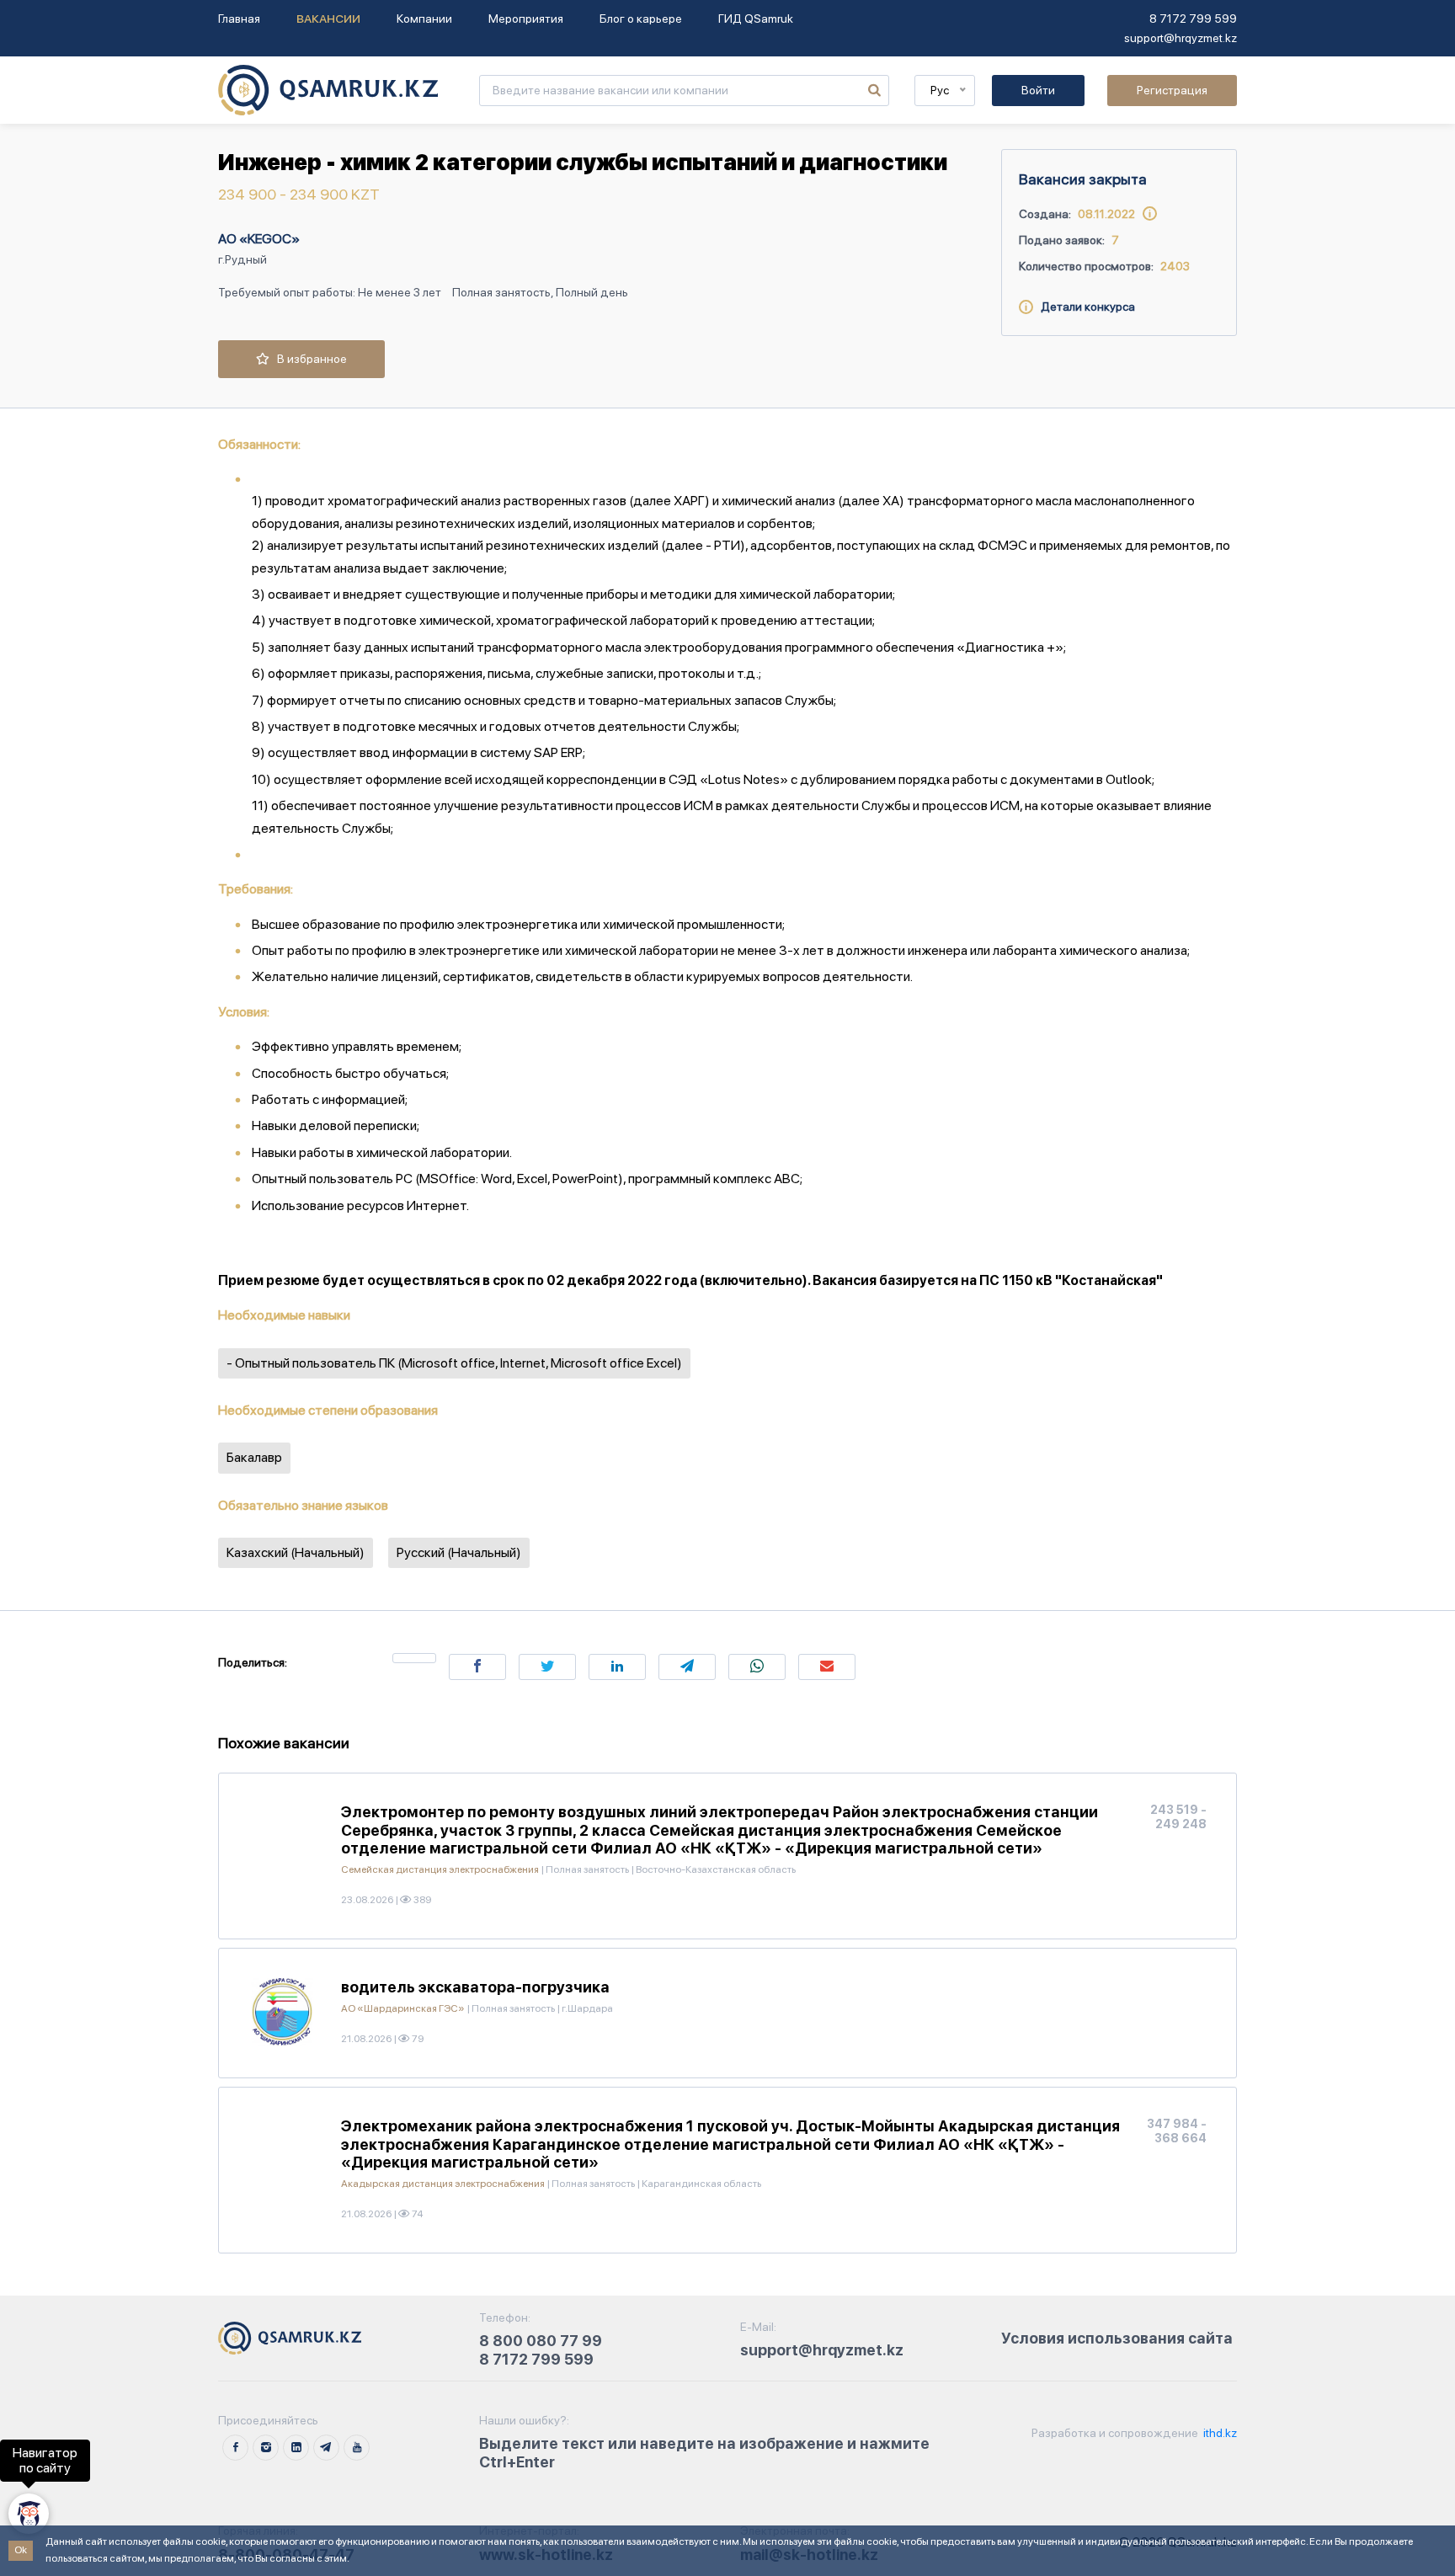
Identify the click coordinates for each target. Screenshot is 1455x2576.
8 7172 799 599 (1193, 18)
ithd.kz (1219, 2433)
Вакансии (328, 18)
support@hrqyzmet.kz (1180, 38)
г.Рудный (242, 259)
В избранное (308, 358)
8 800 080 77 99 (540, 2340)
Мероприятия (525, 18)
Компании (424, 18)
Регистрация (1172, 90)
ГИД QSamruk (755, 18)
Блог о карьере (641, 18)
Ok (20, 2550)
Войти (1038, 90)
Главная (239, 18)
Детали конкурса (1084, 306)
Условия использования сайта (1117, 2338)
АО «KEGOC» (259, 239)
---+---
> PROBLEM TO SOLVE
Please reproduce the material above word for word, without its images.

> OUTPUT OF THE EXERCISE
Identify the click coordinates for each target. Screenshot is 1455x2576.
8 7172 799 599 (1193, 18)
ithd.kz (1219, 2433)
Вакансии (328, 18)
support@hrqyzmet.kz (1180, 38)
г.Рудный (242, 259)
В избранное (308, 358)
8 800 080 77 99 (540, 2340)
Мероприятия (525, 18)
Компании (424, 18)
Регистрация (1172, 90)
ГИД QSamruk (755, 18)
Блог о карьере (641, 18)
Ok (20, 2550)
Войти (1038, 90)
Главная (239, 18)
Детали конкурса (1084, 306)
Условия использования сайта (1117, 2338)
АО «KEGOC» (259, 239)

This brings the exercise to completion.